▶ _EXCERPT PROVIDED_:

--- START ---

From Market Data to Master Plan

A Hospital That Anchors Its Own Community
BA was recently engaged by a hospital that sits at the edge of a major metropolitan area, in a community that considers itself very much its own place rather than a suburb of the bigger city next door. That local identity translates directly into patient loyalty: residents strongly prefer to stay local for care rather than travel into the neighboring metro, and the hospital, now roughly 450 beds after years of expansion, has grown into a large, high-performing facility built almost entirely around that hometown draw.
When the hospital issued an RFP for a new master plan, it asked for a five-year horizon, shorter than the 10- to 15-year outlook BA often uses for master planning. The team's approach was to keep the long view intact, projecting a decade or more of growth, and then work backward to translate that into concrete, actionable recommendations for the next five years. The engagement centered on three service lines the hospital identified as priorities: oncology, women's health, and heart and lung.

--- END ---

▶ _COLLECTED MATERIAL_:
--- START ---

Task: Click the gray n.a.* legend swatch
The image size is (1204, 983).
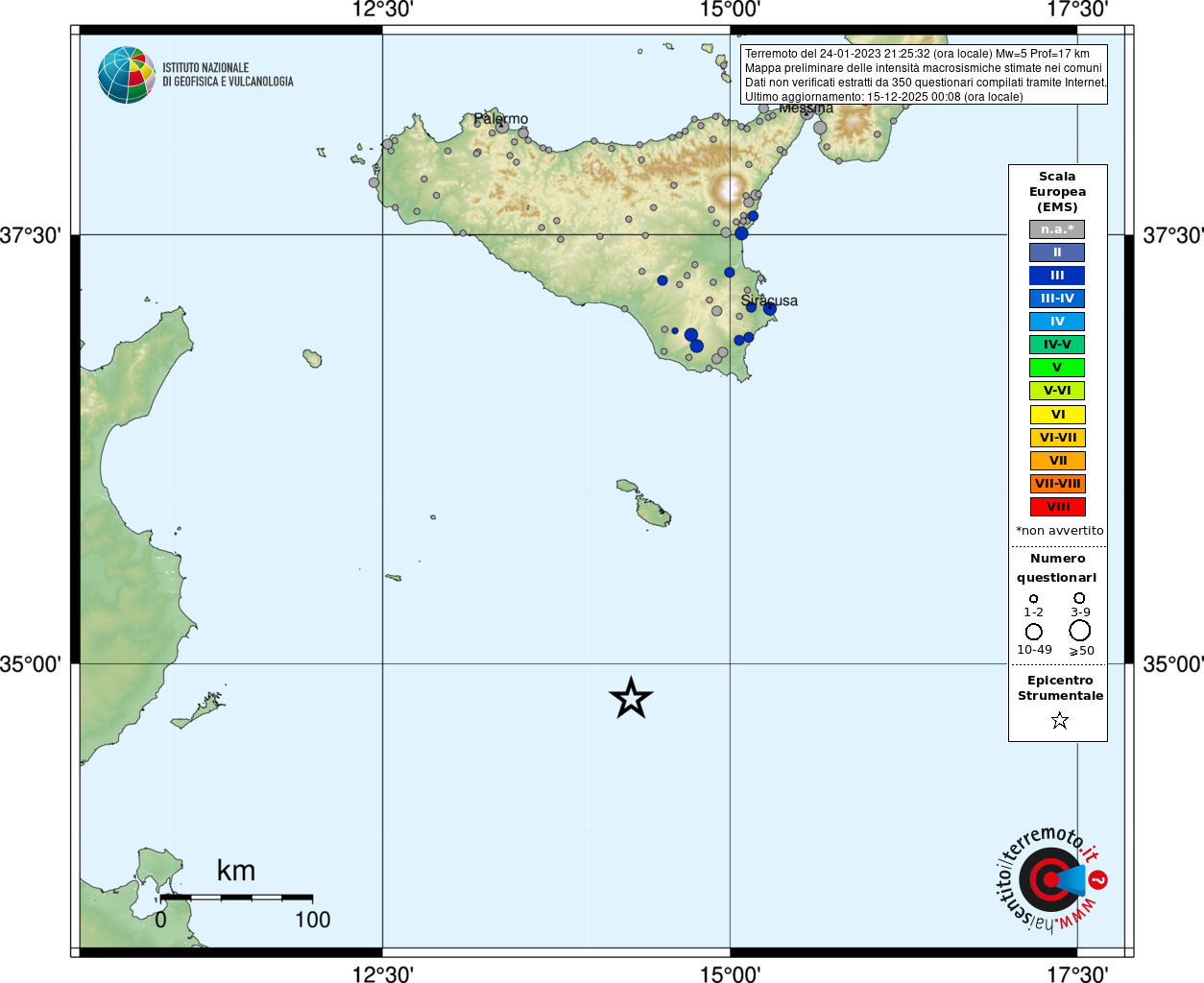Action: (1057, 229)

--- END ---

▶ _REQUIRED ACTIONS_:
**A.** For each statement below, say whether it agrees with the text on the hospital master plan, answering yes or no and quoting the exact words of the text that decide it. (i) The hospital's RFP asked for a master plan covering 10 to 15 years. (ii) Residents strongly prefer to stay local for care. (iii) Oncology was one of the three service lines the hospital identified as priorities.
**B.** Copy word for word the part of the text on the hospital master plan between "A Hospital That Anchors" and "that hometown draw.", inclusive.

▶ _WRITTEN ANSWERS_:
**A.**
(i) No: "it asked for a five-year horizon, shorter than the 10- to 15-year outlook BA often uses for master planning"
(ii) Yes: "residents strongly prefer to stay local for care rather than travel into the neighboring metro"
(iii) Yes: "three service lines the hospital identified as priorities: oncology, women's health, and heart and lung"

**B.**
A Hospital That Anchors Its Own Community
BA was recently engaged by a hospital that sits at the edge of a major metropolitan area, in a community that considers itself very much its own place rather than a suburb of the bigger city next door. That local identity translates directly into patient loyalty: residents strongly prefer to stay local for care rather than travel into the neighboring metro, and the hospital, now roughly 450 beds after years of expansion, has grown into a large, high-performing facility built almost entirely around that hometown draw.